If you haven't seen it already, my web app could help you generate icon fonts: http://icomoon.io/app
You can import your own SVGs, or browse the icon font library: http://icomoon.io/app/#library
Inkscape is a great free application for creating graphics with vectors (what modern fonts are made of).
FontForge is a great free application for creating fonts, and can import SVG (a great free vector graphics format) from Inkscape.
Despite what narkeeso said, a font only has one baseline. All of your icons should sit on that line to be consistent. Some icon fonts try to center the icons vertically but this causes more problems than it solves and you can always adjust the vertical position of the icon relative to surrounding characters using the vertical-align property.
I tested the baseline in the template heavily for that article and it is very successful across browsers.

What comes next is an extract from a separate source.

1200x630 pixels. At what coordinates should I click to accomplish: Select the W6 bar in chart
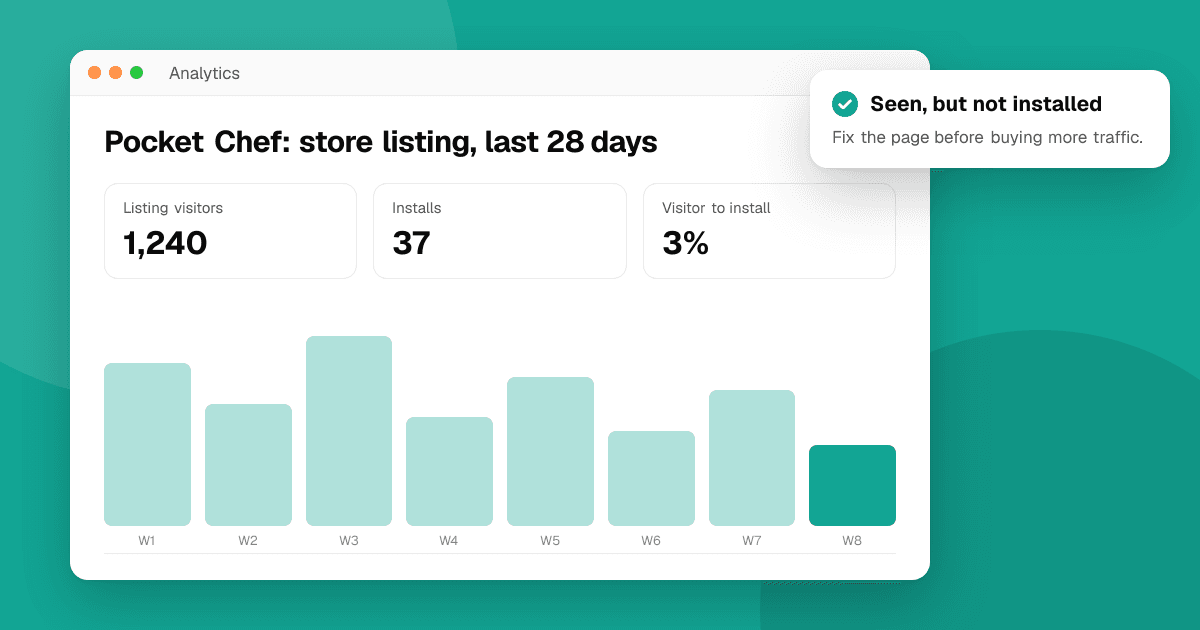[651, 478]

You may wish to match the X-height to a common font like Arial, however. This can be done in the Font Squirrel converter.
Rob, you can start here.
It's not the best example and the template it speaks of is a little bit out of date. You'll have to experiment by moving your icons around the canvas depending on your font baselines.
There's also this long post where he imports his vectors into FontLab. Drawbacks of FontLab are it's $649 price and it's learning curve is steeper than Inkscape. I also found FontLab to be buggy on my OS X install.
On a side note:
Someone needs to make software dedicated to this task...

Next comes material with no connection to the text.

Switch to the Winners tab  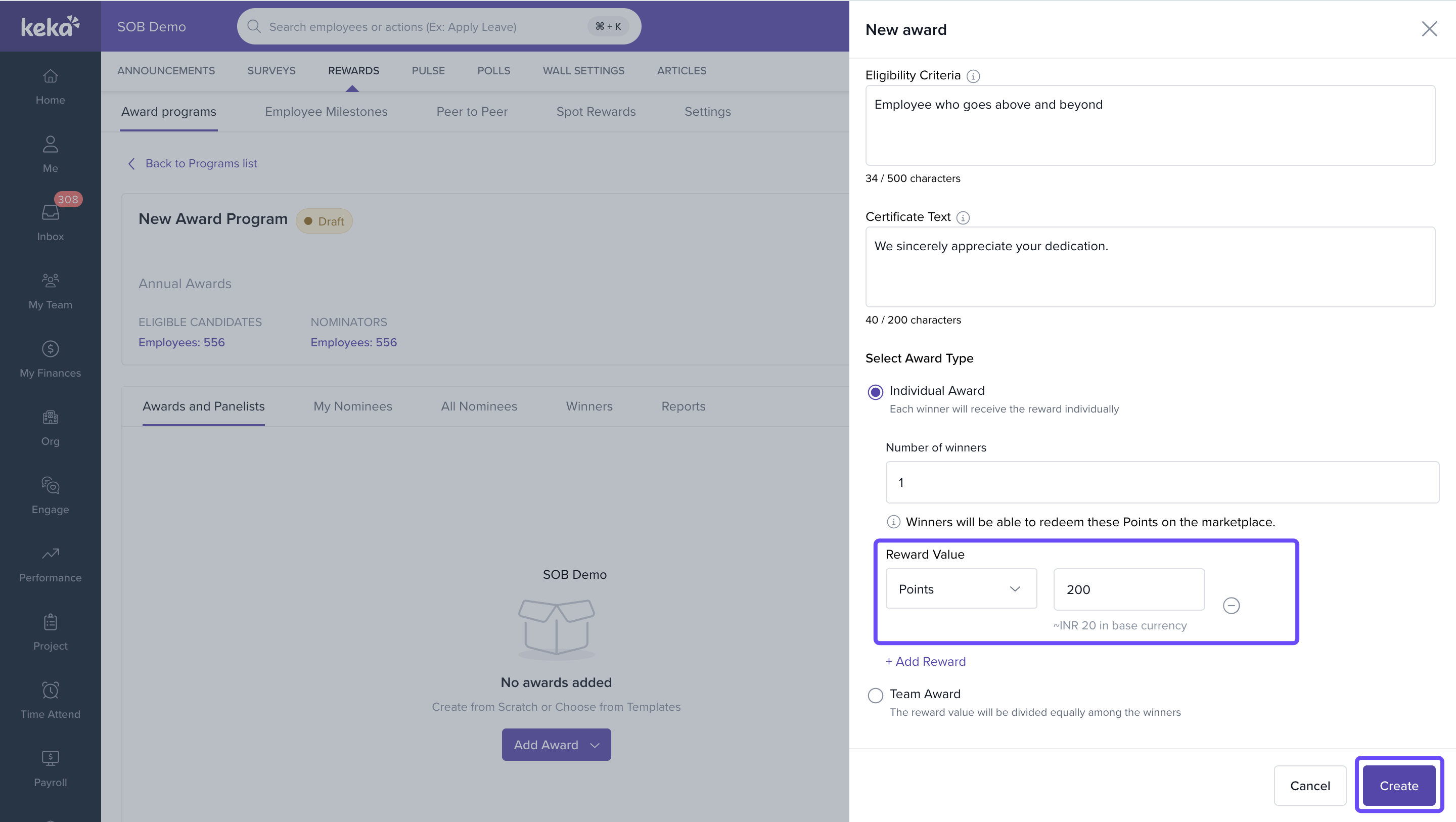tap(589, 406)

ive been using an app called glyphs (http://www.glyphsapp.com/) to create typefaces, and recently had a go at an icon font for web use. i imported glyphicons as they come with bootstrap to see what the metrics were they used. so at 20px fontsize theyd match the grid best. etc etc.
i have a custom script to export a css file that creates all classes with the attached unicodes. and another python script that asignes unicode values to custom glyphs (some icons are actually part of unicode, like camera, bell, and things like that)
after that i have to use font squirrel for web font conversion tho,
i have been in touch with the developer who said that he was implementing webfont export. updates are free, but he has not included direct webfont export yet.
so its always a bit of a hassle to get the font out of the app into the browser.
but i certainly have streamlined a few factors.
fontlab is not as userfriendly and i cant recommend it mainly for that reason, but also price. glyphs offers a mini version for 40€ that should cover the functionality needed for icon generation.